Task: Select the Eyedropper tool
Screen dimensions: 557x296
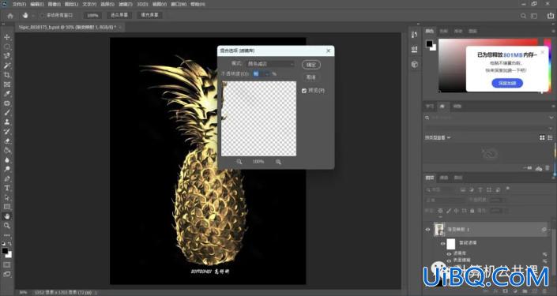Action: point(7,94)
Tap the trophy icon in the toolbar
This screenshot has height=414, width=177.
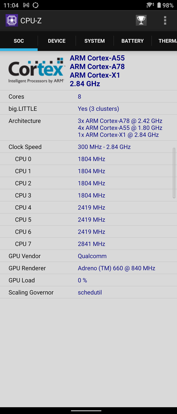141,20
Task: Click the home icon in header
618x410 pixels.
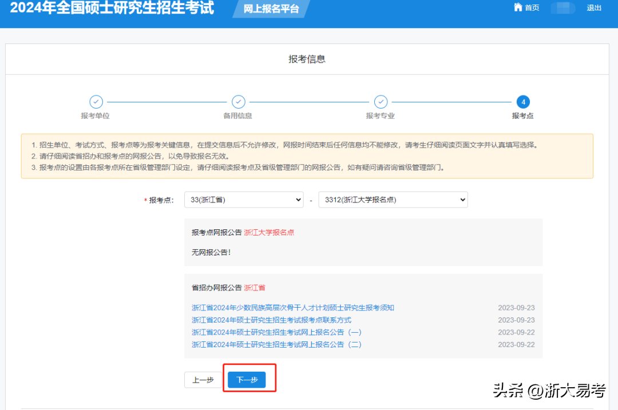Action: click(x=518, y=7)
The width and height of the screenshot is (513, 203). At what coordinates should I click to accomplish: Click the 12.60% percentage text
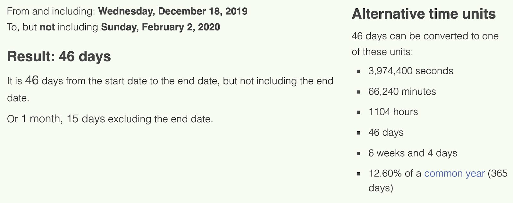pyautogui.click(x=385, y=174)
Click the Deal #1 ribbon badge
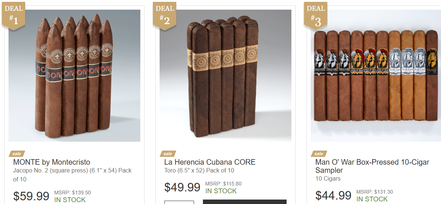 tap(13, 16)
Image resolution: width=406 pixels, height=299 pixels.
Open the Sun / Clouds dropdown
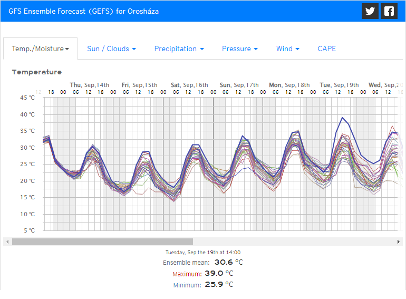coord(111,49)
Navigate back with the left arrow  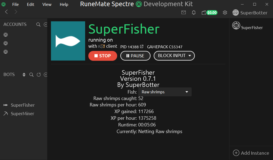[7, 12]
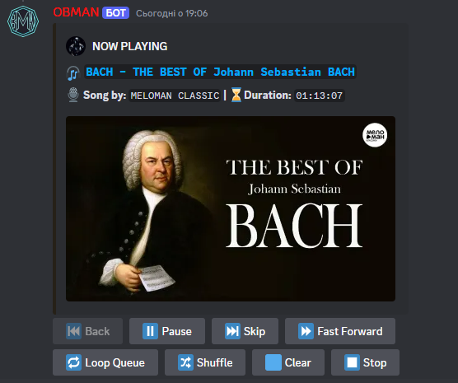Click the БОТ tag badge
458x383 pixels.
click(115, 13)
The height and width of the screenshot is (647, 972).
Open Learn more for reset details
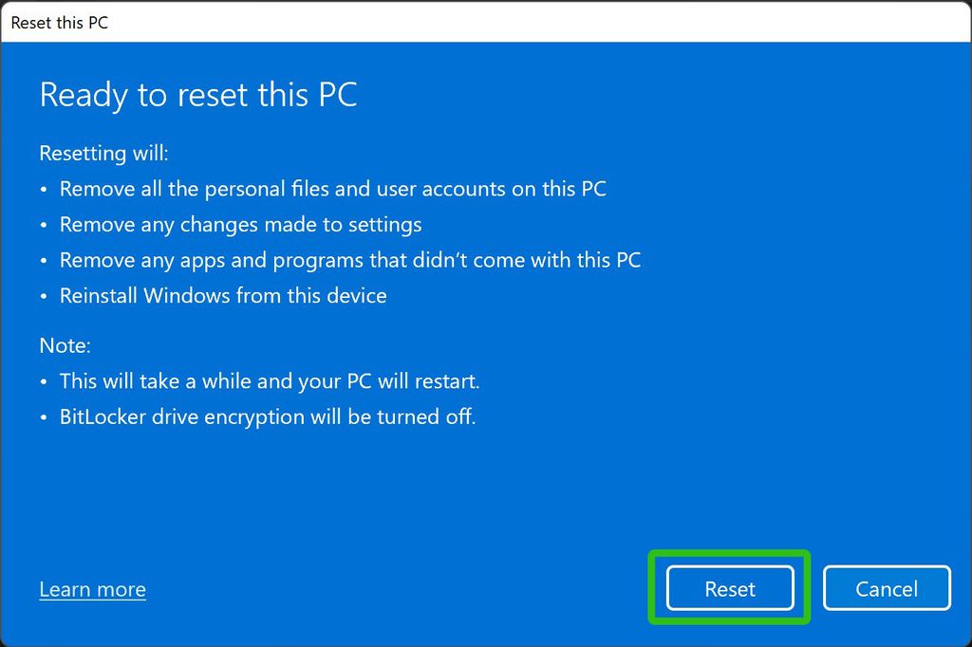tap(92, 589)
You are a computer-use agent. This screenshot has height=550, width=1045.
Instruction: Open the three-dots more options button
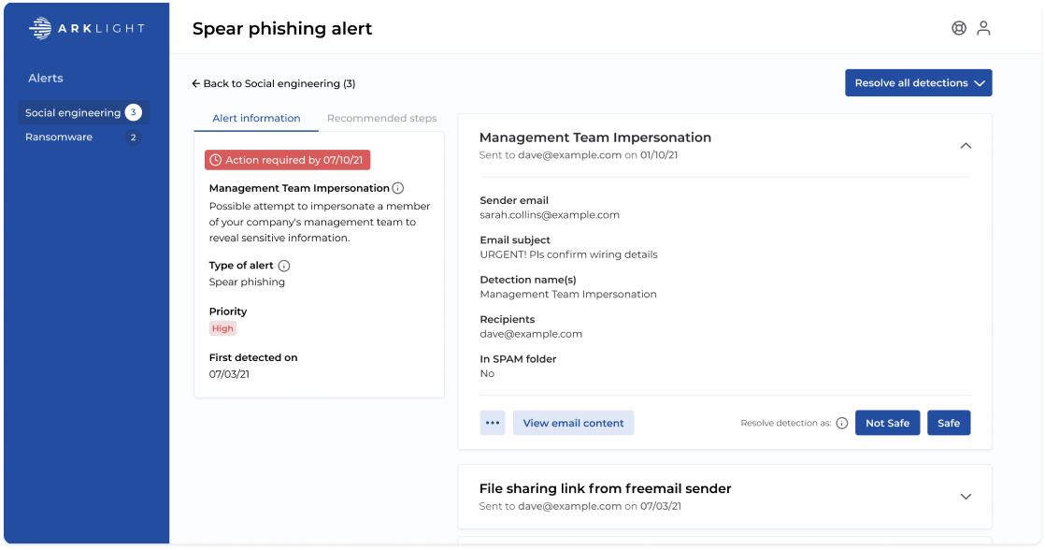[x=493, y=423]
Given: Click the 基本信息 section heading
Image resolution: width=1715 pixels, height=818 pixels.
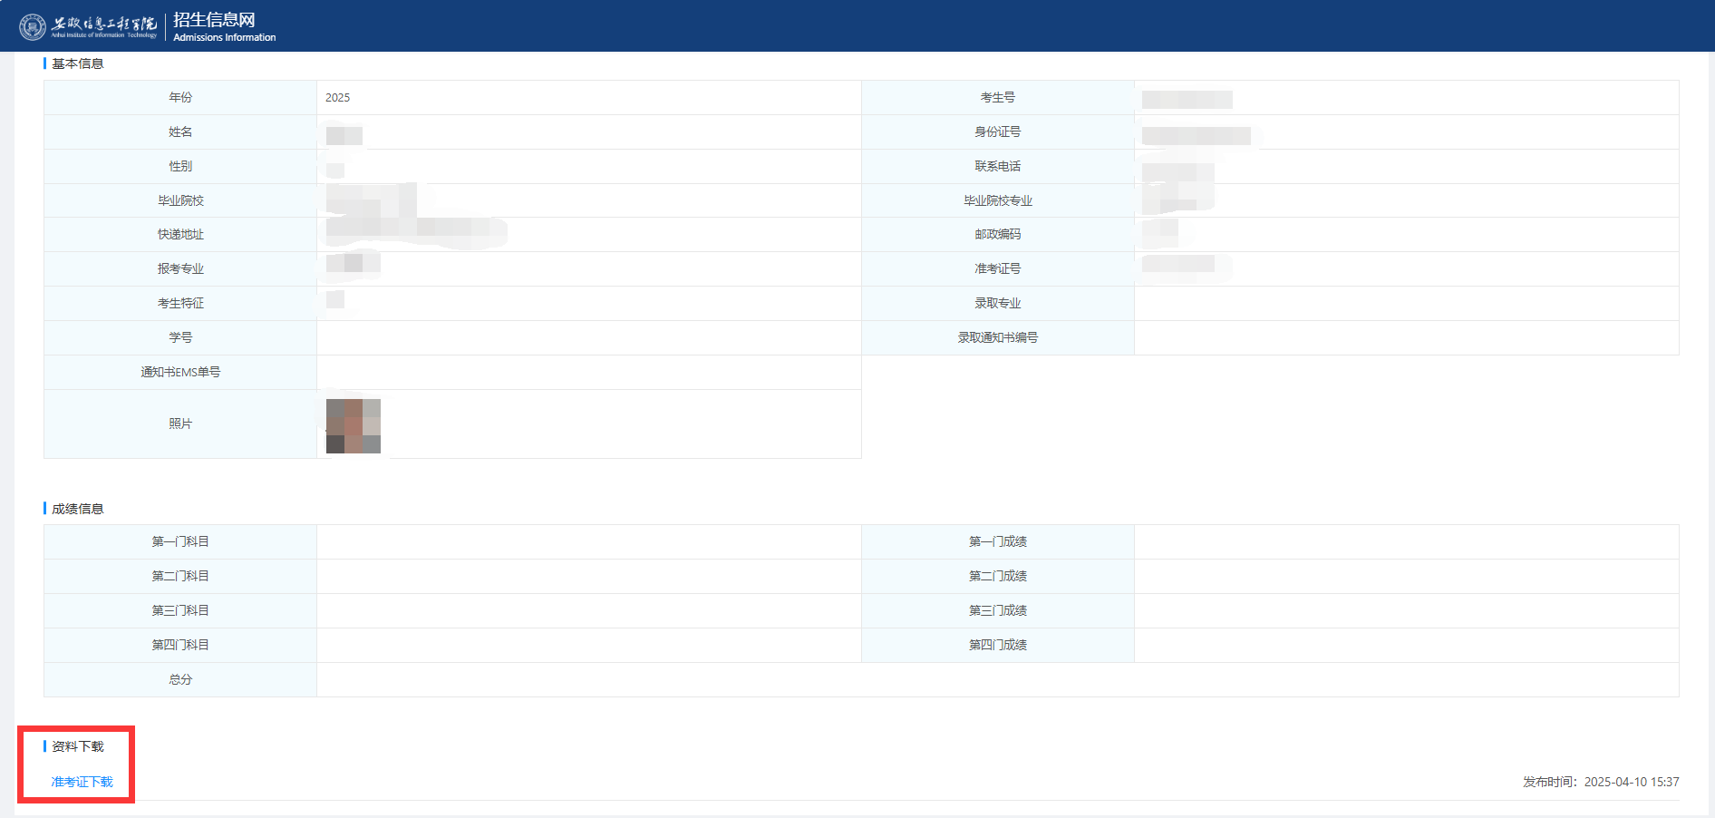Looking at the screenshot, I should 77,63.
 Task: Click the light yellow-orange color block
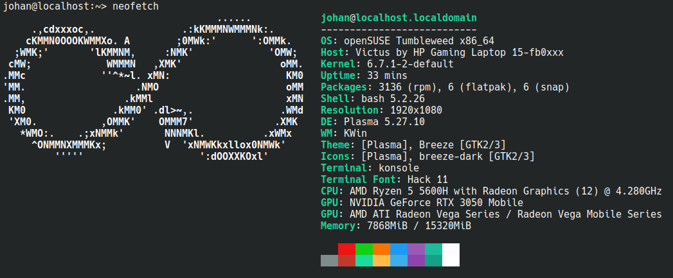[x=381, y=260]
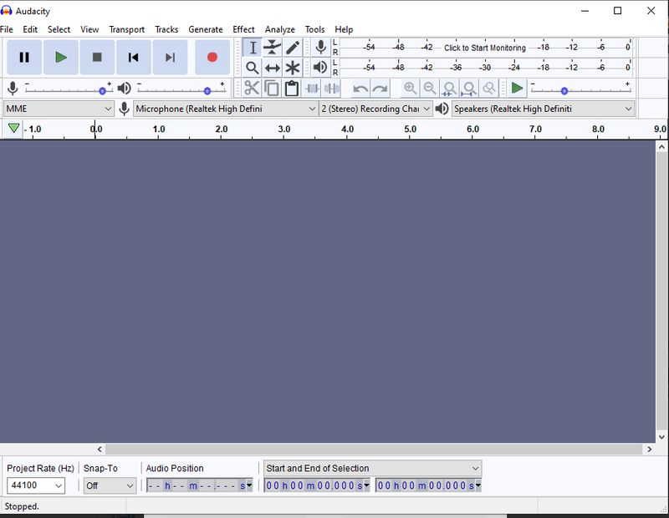Open the recording channels dropdown
669x518 pixels.
tap(374, 109)
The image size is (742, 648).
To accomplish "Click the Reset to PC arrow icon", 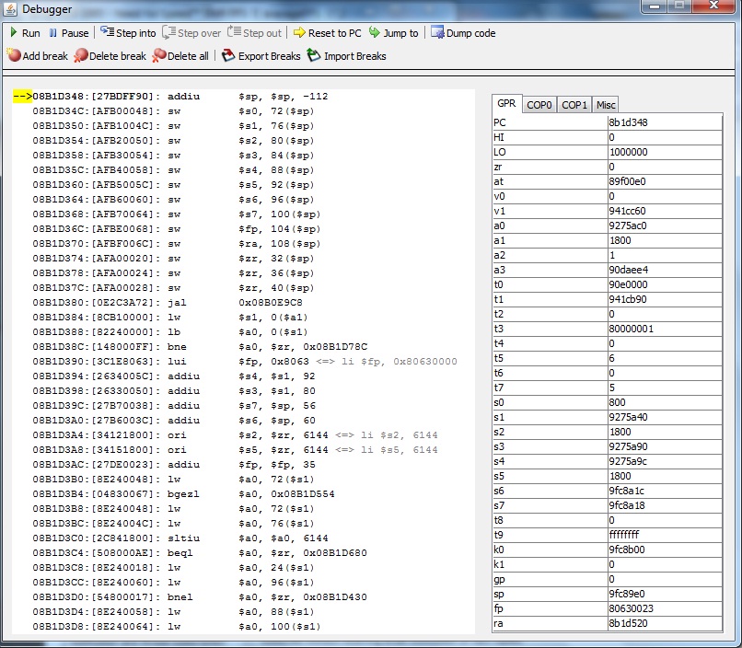I will point(299,33).
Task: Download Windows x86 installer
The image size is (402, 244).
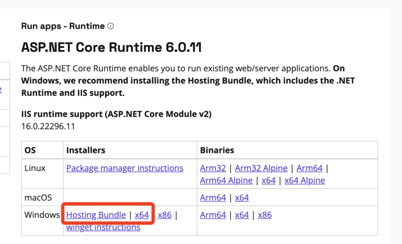Action: (164, 215)
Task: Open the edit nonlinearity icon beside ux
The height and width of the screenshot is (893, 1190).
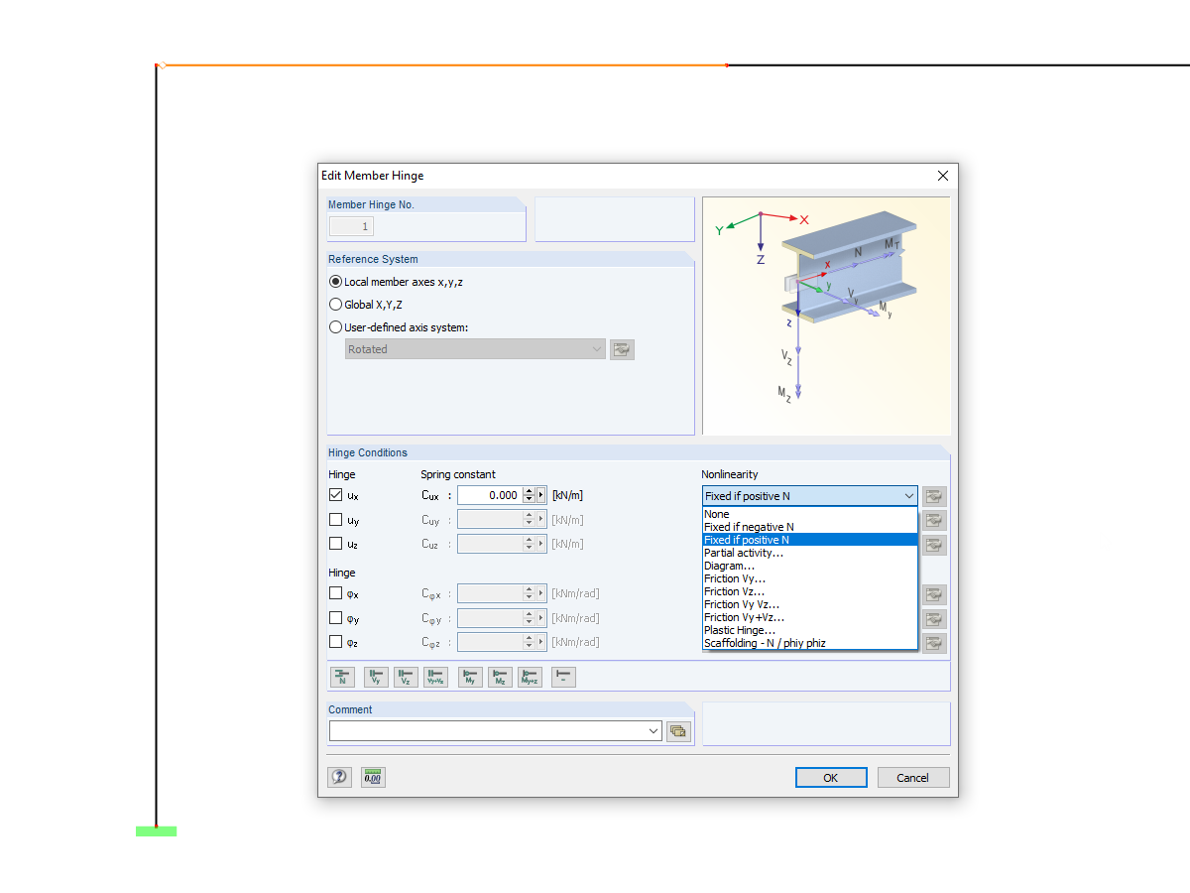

* TASK *
Could you give again precisely the lines from the one containing "The image size is (402, 244)." through the final line of the material above, both included, and no others, dropping the pictures?

* COMPLETED EXERCISE *
The image size is (402, 244).
Action: (164, 215)
Task: Open the edit nonlinearity icon beside ux
The height and width of the screenshot is (893, 1190).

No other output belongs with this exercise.